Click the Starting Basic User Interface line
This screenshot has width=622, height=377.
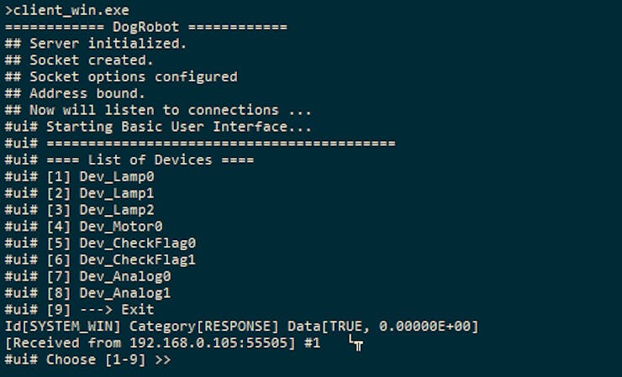[158, 127]
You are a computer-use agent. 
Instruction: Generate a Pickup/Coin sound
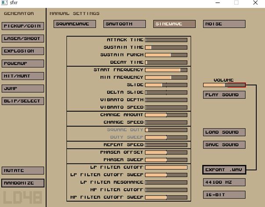[x=23, y=26]
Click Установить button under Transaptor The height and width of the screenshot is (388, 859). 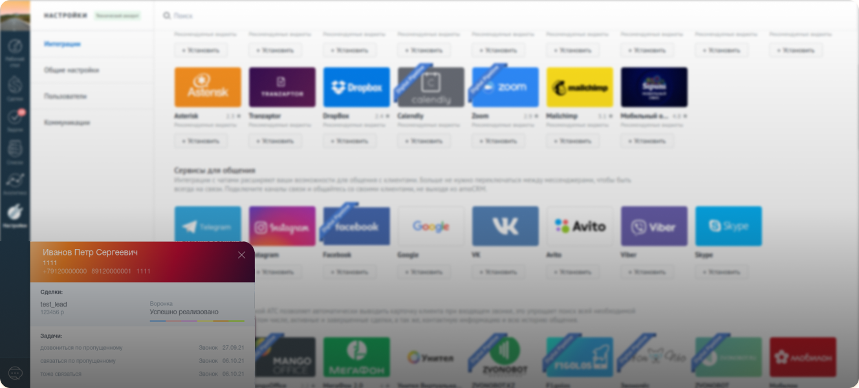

REQUIREMENT
Quote the entries from the line containing "You are a computer-use agent." through the end of the entries, both ends included, and leave out the pictures.

TASK RESPONSE
You are a computer-use agent. 
Instruction: Generate a Pickup/Coin sound
[x=23, y=26]
Click Установить button under Transaptor The height and width of the screenshot is (388, 859). 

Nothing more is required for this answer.